--- Trabajo por hacer ---
a. Traduce al inglés esta oración del texto sobre Vinciane Despret: "En el curso de los experimentos, las ratas supuestamente más inteligentes se comportan efectivamente como tales."
b. Prosigue el texto sobre Vinciane Despret a partir de su última oración.

--- Texto mostrado ---
▶

Vinciane Despret se ha dedicado a revisar los modos en que los científicos han abordado a los animales, y también descubre que ciertos comportamientos como el dominio de los machos, o la heterosexualidad, están lejos de constituir patrones universales de comportamiento. Evidentemente, si el gran anatema del animismo supuestamente “primitivo” es la proyección de rasgos humanos a seres y cosas ajenos a su dominio, no podrían calificarse de otro modo este tipo de conclusiones científicas. El problema aquí no es la falta de “objetividad” –finalmente, un abordaje neutro sólo postularía un mundo que no nos importa– sino el escamoteo de los intereses en juego en nombre de la Naturaleza “como es”. En un artículo, Despret vuelve sobre el conocido experimento del profesor Rosenthal. Él reparte ratas de laboratorio entre sus estudiantes y engaña a algunos de ellos diciéndoles que sus ratas son más inteligentes que las otras. En el curso de los experimentos, las ratas supuestamente más inteligentes se comportan efectivamente como tales. El objetivo del profesor es mostrar el peligro que el investigador debe erradicar: dejarse influenciar por una expectativa. Vinciane Despret ve allí la clásica oportunidad perdida por el tipo de “aguafiestas” que encarna la autoridad científica. ¿Por qué afirmar que la rata y el estudiante iniciales son más reales o verdaderos que la rata y el estudiante que devienen más capaces a través de un hacer conjunto? La deconstrucción de los saberes hegemónicos no pasa por constatar el mayor grado de verdad o falsedad de sus hipótesis, sino por qué calidad de realidades sus suposiciones habilitan. Despret se dedica al rescate de numerosas experiencias en que humanos y animales se involucran en maravillosas formas de prestarse atención y lograr cosas juntos.

◀

--- Material extraído ---
▶

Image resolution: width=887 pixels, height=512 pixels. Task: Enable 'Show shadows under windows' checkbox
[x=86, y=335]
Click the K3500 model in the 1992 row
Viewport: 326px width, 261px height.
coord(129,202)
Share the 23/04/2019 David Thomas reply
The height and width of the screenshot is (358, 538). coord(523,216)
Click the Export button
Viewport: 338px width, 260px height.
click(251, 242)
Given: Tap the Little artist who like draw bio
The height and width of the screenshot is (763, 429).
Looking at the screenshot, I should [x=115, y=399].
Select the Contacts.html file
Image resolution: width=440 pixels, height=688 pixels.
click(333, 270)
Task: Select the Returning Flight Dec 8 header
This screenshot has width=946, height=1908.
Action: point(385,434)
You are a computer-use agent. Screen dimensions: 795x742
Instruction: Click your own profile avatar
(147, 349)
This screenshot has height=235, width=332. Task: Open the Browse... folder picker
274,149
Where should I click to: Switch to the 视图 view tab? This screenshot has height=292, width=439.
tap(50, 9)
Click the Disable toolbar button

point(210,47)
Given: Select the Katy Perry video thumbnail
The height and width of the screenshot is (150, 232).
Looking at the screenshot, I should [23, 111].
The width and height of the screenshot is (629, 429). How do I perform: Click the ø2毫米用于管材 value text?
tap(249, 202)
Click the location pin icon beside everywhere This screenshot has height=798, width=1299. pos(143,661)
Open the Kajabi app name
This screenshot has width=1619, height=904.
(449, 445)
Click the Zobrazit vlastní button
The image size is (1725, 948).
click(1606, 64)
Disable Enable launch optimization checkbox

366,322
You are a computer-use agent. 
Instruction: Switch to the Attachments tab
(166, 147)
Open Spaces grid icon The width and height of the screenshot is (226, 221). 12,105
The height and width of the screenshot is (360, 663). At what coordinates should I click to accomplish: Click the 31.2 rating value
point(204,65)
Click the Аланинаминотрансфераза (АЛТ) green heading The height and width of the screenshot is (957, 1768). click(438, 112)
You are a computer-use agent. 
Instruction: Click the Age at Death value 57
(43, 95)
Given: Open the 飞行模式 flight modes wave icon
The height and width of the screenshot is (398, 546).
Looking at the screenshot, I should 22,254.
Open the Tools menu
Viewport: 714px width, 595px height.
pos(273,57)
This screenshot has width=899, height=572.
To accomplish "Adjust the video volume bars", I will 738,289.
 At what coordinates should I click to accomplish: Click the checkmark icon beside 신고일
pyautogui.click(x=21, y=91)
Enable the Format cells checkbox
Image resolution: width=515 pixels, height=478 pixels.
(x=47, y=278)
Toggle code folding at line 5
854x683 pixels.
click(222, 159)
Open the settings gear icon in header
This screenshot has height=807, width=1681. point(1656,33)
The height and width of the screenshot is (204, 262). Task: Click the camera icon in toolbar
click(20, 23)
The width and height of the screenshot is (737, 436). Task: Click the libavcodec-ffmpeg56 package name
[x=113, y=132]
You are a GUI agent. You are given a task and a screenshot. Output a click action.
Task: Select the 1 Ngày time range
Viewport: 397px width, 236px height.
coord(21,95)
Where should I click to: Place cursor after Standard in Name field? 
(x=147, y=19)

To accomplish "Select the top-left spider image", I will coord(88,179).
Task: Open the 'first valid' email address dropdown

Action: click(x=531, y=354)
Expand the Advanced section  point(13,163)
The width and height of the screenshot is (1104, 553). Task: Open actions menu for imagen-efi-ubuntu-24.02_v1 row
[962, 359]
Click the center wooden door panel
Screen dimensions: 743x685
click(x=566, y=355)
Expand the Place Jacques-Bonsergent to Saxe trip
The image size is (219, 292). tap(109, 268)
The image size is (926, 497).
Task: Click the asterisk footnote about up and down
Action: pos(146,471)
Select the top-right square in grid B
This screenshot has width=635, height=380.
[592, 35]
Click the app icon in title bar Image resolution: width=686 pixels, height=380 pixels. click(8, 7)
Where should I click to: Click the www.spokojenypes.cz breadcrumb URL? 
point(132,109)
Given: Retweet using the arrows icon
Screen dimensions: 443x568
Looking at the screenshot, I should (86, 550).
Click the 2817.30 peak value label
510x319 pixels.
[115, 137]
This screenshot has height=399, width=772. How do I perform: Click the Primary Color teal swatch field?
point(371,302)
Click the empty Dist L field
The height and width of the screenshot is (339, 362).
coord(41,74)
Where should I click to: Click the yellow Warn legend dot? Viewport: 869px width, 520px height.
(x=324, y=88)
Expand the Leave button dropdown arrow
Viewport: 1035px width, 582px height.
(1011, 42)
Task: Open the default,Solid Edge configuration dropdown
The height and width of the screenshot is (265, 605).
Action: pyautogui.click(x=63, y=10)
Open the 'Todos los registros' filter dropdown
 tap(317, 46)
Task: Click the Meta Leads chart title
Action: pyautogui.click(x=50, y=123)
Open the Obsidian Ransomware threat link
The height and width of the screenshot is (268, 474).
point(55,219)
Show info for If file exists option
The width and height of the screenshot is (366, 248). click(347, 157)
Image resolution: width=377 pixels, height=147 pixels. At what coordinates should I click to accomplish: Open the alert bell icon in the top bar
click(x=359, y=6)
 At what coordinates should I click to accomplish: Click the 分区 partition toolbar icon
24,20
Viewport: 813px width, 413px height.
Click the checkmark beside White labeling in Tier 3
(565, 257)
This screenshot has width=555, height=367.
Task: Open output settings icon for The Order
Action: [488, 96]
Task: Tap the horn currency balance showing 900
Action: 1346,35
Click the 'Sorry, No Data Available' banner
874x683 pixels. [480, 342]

◀

--- Respuestas a continuación ---
a. Over the course of the experiments, the supposedly more intelligent rats do in fact behave as such.

b.
 

Como afirma Donna Haraway, importa qué nombres usamos y qué historias contamos para habitar la Tierra. Sospecha que la palabra Antropoceno corre el riesgo de convertirse en la última designación orgullosa y autosuficiente del “Antropos” al comando del planeta. El feminismo necesita más que nunca de la alianza estratégica entre ciencia y ficción. A mediados de los 80, Haraway publicó el famoso Manifiesto Cyborg, donde instaba a una cópula erótica y no tanática, creativa y no esclavizante, de cuerpos humanos y tecnologías. A partir de los 2000, retomando a Lynn Margulis y las nuevas biologías simbióticas, expande esta política recombinante hacia la generación de parentescos entre seres humanos y “especies compañeras”. El lema “generen parentescos, no bebés” inspira a criar vínculos asumiendo responsabilidad (capacidad de responder) frente a vidas vulnerables, en vez de crear descendientes como continuidad narcisista de la “propia” genealogía. En “Historias de Camille”, fabuladas junto a Vinciane Despret, nuevas generaciones SIM intercambian genes y asumen el cuidado de especies en peligro. La pirámide coronada por el Hombre es derribada a tierra por una fluidez tentacular donde todos los cuerpos vivos pueden tocarse y combinarse. Finalmente, resulta más ficcional la fe en el futuro infinito (laico o religioso) del ser humano, que comprender como humus la trascendencia del Homo. Como con el microscopio de Margulis, una suerte de materialismo vitalista desafía las épicas masculinas de dominio. El pensamiento harawayano es también uno de los puntos de referencia de las teorías queer, en las que los feminismos arriban al cuestionamiento radical de todo binarismo y donde el estatuto performático de los géneros (Judith Butler) se abre al infinito potencial de todas sus variables.